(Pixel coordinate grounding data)
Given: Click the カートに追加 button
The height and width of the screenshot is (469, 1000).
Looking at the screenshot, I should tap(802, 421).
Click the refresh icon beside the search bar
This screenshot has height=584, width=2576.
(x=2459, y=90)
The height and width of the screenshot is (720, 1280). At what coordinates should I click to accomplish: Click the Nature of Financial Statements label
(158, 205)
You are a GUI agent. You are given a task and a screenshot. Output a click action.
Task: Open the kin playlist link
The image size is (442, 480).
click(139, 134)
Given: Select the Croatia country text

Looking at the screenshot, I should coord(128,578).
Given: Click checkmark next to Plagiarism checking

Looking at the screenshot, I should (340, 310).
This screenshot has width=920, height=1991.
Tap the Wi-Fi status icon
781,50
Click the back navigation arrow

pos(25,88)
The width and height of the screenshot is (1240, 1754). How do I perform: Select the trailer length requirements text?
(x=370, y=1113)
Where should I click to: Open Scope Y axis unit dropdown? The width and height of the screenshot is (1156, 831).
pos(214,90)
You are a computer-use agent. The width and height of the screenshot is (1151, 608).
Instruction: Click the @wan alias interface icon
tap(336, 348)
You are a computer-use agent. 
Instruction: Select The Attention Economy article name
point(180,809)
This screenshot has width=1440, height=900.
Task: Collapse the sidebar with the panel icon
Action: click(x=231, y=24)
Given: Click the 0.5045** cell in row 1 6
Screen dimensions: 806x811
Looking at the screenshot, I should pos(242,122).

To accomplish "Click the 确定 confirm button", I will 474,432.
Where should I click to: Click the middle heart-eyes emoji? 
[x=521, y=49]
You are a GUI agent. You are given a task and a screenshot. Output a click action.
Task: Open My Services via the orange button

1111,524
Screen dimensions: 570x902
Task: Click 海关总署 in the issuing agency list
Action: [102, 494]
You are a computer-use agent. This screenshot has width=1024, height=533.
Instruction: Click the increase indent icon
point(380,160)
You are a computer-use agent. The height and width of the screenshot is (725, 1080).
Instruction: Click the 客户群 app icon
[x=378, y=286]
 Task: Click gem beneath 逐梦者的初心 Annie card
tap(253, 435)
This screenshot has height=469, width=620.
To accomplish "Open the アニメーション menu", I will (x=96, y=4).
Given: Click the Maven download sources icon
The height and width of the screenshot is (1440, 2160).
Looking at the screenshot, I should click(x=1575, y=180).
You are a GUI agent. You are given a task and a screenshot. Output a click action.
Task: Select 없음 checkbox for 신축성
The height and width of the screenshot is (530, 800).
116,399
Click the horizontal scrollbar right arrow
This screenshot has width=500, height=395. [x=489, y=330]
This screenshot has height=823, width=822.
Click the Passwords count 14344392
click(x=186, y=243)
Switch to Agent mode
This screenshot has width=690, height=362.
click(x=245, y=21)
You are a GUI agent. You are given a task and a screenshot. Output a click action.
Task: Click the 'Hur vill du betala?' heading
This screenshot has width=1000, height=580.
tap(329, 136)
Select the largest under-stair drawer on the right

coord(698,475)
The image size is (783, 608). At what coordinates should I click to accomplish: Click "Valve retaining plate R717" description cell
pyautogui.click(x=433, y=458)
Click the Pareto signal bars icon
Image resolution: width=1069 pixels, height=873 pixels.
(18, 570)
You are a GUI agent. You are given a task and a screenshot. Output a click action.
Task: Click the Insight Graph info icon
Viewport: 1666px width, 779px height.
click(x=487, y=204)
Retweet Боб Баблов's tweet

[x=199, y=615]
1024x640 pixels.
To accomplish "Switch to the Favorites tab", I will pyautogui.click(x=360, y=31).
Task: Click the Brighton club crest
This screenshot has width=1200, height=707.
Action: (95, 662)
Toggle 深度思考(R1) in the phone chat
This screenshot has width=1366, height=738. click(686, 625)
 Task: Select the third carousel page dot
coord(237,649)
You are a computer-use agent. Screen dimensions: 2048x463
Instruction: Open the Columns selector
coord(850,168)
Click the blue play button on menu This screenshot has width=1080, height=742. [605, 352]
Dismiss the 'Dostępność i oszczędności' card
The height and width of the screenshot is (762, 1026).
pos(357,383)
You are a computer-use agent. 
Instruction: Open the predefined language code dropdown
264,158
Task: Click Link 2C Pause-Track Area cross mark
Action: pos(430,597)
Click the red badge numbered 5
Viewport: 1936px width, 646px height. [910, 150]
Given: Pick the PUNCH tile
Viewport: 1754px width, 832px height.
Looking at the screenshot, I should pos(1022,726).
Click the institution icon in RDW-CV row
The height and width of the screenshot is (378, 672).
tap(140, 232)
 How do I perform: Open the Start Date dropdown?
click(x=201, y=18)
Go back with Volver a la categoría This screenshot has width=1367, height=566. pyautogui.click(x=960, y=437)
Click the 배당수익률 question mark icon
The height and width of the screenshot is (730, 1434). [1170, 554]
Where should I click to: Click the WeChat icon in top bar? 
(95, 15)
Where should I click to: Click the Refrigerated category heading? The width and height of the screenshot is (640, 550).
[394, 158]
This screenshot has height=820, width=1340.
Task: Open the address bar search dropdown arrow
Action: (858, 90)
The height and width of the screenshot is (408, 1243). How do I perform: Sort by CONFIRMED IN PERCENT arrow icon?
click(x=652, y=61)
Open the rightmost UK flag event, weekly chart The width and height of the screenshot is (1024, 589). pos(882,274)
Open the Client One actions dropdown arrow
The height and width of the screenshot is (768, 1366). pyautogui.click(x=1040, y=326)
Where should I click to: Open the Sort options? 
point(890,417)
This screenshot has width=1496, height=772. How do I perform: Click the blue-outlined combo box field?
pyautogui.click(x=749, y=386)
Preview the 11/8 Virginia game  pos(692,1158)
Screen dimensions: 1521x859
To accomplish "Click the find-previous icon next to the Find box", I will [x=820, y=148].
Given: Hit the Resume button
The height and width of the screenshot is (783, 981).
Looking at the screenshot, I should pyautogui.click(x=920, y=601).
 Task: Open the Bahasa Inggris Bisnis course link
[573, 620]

• **TASK TO CARRY OUT**: All of the data above needs to be written out exactly.

• **REPLY TO THE TASK**:
Given: Click the カートに追加 button
The height and width of the screenshot is (469, 1000).
Looking at the screenshot, I should tap(802, 421).
Click the refresh icon beside the search bar
This screenshot has height=584, width=2576.
(x=2459, y=90)
The height and width of the screenshot is (720, 1280). At what coordinates should I click to accomplish: Click the Nature of Financial Statements label
(158, 205)
You are a GUI agent. You are given a task and a screenshot. Output a click action.
Task: Open the kin playlist link
The image size is (442, 480).
click(139, 134)
Given: Select the Croatia country text

Looking at the screenshot, I should coord(128,578).
Given: Click checkmark next to Plagiarism checking

Looking at the screenshot, I should (340, 310).
This screenshot has width=920, height=1991.
Tap the Wi-Fi status icon
781,50
Click the back navigation arrow

pos(25,88)
The width and height of the screenshot is (1240, 1754). How do I perform: Select the trailer length requirements text?
(x=370, y=1113)
Where should I click to: Open Scope Y axis unit dropdown? The width and height of the screenshot is (1156, 831).
pos(214,90)
You are a computer-use agent. The width and height of the screenshot is (1151, 608).
Instruction: Click the @wan alias interface icon
tap(336, 348)
You are a computer-use agent. 
Instruction: Select The Attention Economy article name
point(180,809)
This screenshot has width=1440, height=900.
Task: Collapse the sidebar with the panel icon
Action: click(x=231, y=24)
Given: Click the 0.5045** cell in row 1 6
Screen dimensions: 806x811
Looking at the screenshot, I should pos(242,122).

To accomplish "Click the 确定 confirm button", I will 474,432.
Where should I click to: Click the middle heart-eyes emoji? 
[x=521, y=49]
You are a GUI agent. You are given a task and a screenshot. Output a click action.
Task: Open My Services via the orange button

1111,524
Screen dimensions: 570x902
Task: Click 海关总署 in the issuing agency list
Action: [102, 494]
You are a computer-use agent. This screenshot has width=1024, height=533.
Instruction: Click the increase indent icon
point(380,160)
You are a computer-use agent. The height and width of the screenshot is (725, 1080).
Instruction: Click the 客户群 app icon
[x=378, y=286]
 Task: Click gem beneath 逐梦者的初心 Annie card
tap(253, 435)
This screenshot has height=469, width=620.
To accomplish "Open the アニメーション menu", I will (x=96, y=4).
Given: Click the Maven download sources icon
The height and width of the screenshot is (1440, 2160).
Looking at the screenshot, I should click(x=1575, y=180).
You are a GUI agent. You are given a task and a screenshot. Output a click action.
Task: Select 없음 checkbox for 신축성
The height and width of the screenshot is (530, 800).
116,399
Click the horizontal scrollbar right arrow
This screenshot has width=500, height=395. [x=489, y=330]
This screenshot has height=823, width=822.
Click the Passwords count 14344392
click(x=186, y=243)
Switch to Agent mode
This screenshot has width=690, height=362.
click(x=245, y=21)
You are a GUI agent. You are given a task and a screenshot. Output a click action.
Task: Click the 'Hur vill du betala?' heading
This screenshot has width=1000, height=580.
tap(329, 136)
Select the largest under-stair drawer on the right

coord(698,475)
The image size is (783, 608). At what coordinates should I click to accomplish: Click "Valve retaining plate R717" description cell
pyautogui.click(x=433, y=458)
Click the Pareto signal bars icon
Image resolution: width=1069 pixels, height=873 pixels.
(18, 570)
You are a GUI agent. You are given a task and a screenshot. Output a click action.
Task: Click the Insight Graph info icon
Viewport: 1666px width, 779px height.
click(x=487, y=204)
Retweet Боб Баблов's tweet

[x=199, y=615]
1024x640 pixels.
To accomplish "Switch to the Favorites tab", I will pyautogui.click(x=360, y=31).
Task: Click the Brighton club crest
This screenshot has width=1200, height=707.
Action: (95, 662)
Toggle 深度思考(R1) in the phone chat
This screenshot has width=1366, height=738. click(686, 625)
 Task: Select the third carousel page dot
coord(237,649)
You are a computer-use agent. Screen dimensions: 2048x463
Instruction: Open the Columns selector
coord(850,168)
Click the blue play button on menu This screenshot has width=1080, height=742. [605, 352]
Dismiss the 'Dostępność i oszczędności' card
The height and width of the screenshot is (762, 1026).
pos(357,383)
You are a computer-use agent. 
Instruction: Open the predefined language code dropdown
264,158
Task: Click Link 2C Pause-Track Area cross mark
Action: pos(430,597)
Click the red badge numbered 5
Viewport: 1936px width, 646px height. [910, 150]
Given: Pick the PUNCH tile
Viewport: 1754px width, 832px height.
Looking at the screenshot, I should pos(1022,726).
Click the institution icon in RDW-CV row
The height and width of the screenshot is (378, 672).
tap(140, 232)
 How do I perform: Open the Start Date dropdown?
click(x=201, y=18)
Go back with Volver a la categoría This screenshot has width=1367, height=566. pyautogui.click(x=960, y=437)
Click the 배당수익률 question mark icon
The height and width of the screenshot is (730, 1434). [1170, 554]
Where should I click to: Click the WeChat icon in top bar? 
(95, 15)
Where should I click to: Click the Refrigerated category heading? The width and height of the screenshot is (640, 550).
[394, 158]
This screenshot has height=820, width=1340.
Task: Open the address bar search dropdown arrow
Action: (858, 90)
The height and width of the screenshot is (408, 1243). How do I perform: Sort by CONFIRMED IN PERCENT arrow icon?
click(x=652, y=61)
Open the rightmost UK flag event, weekly chart The width and height of the screenshot is (1024, 589). pos(882,274)
Open the Client One actions dropdown arrow
The height and width of the screenshot is (768, 1366). pyautogui.click(x=1040, y=326)
Where should I click to: Open the Sort options? 
point(890,417)
This screenshot has width=1496, height=772. How do I perform: Click the blue-outlined combo box field?
pyautogui.click(x=749, y=386)
Preview the 11/8 Virginia game  pos(692,1158)
Screen dimensions: 1521x859
To accomplish "Click the find-previous icon next to the Find box", I will [x=820, y=148].
Given: Hit the Resume button
The height and width of the screenshot is (783, 981).
Looking at the screenshot, I should pyautogui.click(x=920, y=601).
 Task: Open the Bahasa Inggris Bisnis course link
[573, 620]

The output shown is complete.